TEXT BLOCK:
Before his song, ‘Between the Wars’, Billy Bragg said that he was singing it in memory of WW1 veteran Will Vernon:

‘When I was a kid, I used to run errands for a old man who lived a few doors down from our house. His name was Will Vernon and he was the only World War One veteran that I knew.

He was pushing 70 in the late 1960s and had a debilitating cough, all wet and spluttery, an echo of the trenches where he was gassed as a teenager, aged 19. Will used to give me half a crown to do his weekly shopping, which was a lot of money to a 10 year old.

I happened to see an advert on Facebook offering free access to WW1 records and, thinking of old Will Vernon, I decided to put his name into their search engine where I quickly found his war records.

He was a rifleman in the 3rd Rifle Brigade, fought in the breakthrough of the Hindenburg Line and was admitted to hospital having been gassed on 12th October 1918. If you’re old enough to remember those who fought in WW1, they bore dignified witness to the insanity of war.

DATA SUPPLIED:
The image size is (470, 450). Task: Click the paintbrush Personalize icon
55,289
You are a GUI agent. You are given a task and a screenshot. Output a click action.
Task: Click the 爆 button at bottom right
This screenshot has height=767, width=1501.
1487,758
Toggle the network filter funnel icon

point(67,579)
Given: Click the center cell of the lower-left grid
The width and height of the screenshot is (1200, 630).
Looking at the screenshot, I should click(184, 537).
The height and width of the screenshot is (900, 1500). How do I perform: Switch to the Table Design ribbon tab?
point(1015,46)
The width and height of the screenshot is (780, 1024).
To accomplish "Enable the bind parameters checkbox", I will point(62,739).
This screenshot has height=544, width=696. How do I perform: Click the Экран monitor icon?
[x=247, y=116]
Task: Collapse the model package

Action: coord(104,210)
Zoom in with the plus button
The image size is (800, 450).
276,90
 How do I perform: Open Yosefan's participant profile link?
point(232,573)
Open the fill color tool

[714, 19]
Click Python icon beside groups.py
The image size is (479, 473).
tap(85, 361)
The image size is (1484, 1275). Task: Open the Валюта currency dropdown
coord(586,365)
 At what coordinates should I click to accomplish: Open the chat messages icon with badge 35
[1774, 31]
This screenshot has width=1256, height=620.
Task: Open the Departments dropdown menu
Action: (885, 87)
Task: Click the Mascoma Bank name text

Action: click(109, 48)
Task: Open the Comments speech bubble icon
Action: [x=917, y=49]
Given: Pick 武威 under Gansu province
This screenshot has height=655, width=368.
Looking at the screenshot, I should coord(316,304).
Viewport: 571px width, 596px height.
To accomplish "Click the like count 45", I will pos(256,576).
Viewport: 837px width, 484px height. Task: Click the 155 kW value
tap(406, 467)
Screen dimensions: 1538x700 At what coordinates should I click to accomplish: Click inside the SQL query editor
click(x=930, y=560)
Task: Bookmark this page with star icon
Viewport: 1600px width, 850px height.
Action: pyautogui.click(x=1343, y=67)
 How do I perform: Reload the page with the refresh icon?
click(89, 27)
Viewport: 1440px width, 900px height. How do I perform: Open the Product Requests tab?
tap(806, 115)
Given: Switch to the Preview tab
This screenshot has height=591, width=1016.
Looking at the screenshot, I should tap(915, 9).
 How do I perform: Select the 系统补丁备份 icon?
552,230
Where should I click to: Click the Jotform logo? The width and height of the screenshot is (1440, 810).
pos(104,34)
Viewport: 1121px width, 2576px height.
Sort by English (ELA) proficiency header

LIST OF TASKS:
• a. Please extract everything in the Will Vernon passage from "He was a rifleman" down to "insanity of war.", copying it word for word.
• b. Decide whether each statement agrees with the Will Vernon passage, answering yes or no and quoting the words that decide it: (i) Will Vernon paid half a crown for his weekly shopping to be done. (ii) Will Vernon's war records turned up after a newspaper advert led to a search. (iii) Will Vernon went into hospital after being gassed on 12th October 1918.

ANSWERS BELOW:
• a.
He was a rifleman in the 3rd Rifle Brigade, fought in the breakthrough of the Hindenburg Line and was admitted to hospital having been gassed on 12th October 1918. If you’re old enough to remember those who fought in WW1, they bore dignified witness to the insanity of war.

• b.
(i) Yes: "Will used to give me half a crown to do his weekly shopping"
(ii) No: "I happened to see an advert on Facebook offering free access to WW1 records"
(iii) Yes: "was admitted to hospital having been gassed on 12th October 1918"